但如果我是该文件的原作者,我的答案将是:Consistency

If I am not allowed to put double quotes in my attributes, why put them in the element's content ? Why do these specs always have these exceptional cases .. If I had to write the HTML spec, I would say All double quotes need to be encoded. Done.

如果我不允许在我的属性中放置双引号,为什么要将它们放在元素的内容中?为什么这些规范总是有这些例外情况.. 如果我必须编写 HTML 规范,我会说All double quotes need to be encoded。完毕。

Today it is like In attribute values we need to encode double quotes, except when the attribute value itself is defined by single quotes. In the content of elements, double quotes can be, but are not required to be, encoded.(And I am surely forgetting some cases here).

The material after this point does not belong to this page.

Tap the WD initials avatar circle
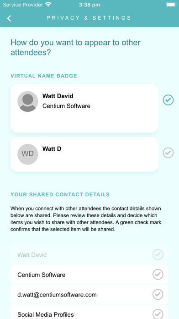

今天就像In attribute values we need to encode double quotes, except when the attribute value itself is defined by single quotes. In the content of elements, double quotes can be, but are not required to be, encoded.(我肯定忘记了这里的一些案例)。

Double quotes are a keyword of the spec, encode them. Lesser/greater than are a keyword of the spec, encode them. etc..

双引号是规范的关键字,对它们进行编码。小于/大于规范的关键字,对它们进行编码。等等..

回答by Timmmm

It is likely because they used a single function for escaping attributes and text nodes. &amp;doesn't do any harm so why complicate your code and make it more error-prone by having two escaping functions and having to pick between them?

这可能是因为他们使用了一个函数来转义属性和文本节点。&amp;不会造成任何伤害,那么为什么要使您的代码复杂化并通过具有两个转义函数并且必须在它们之间进行选择而使其更容易出错呢?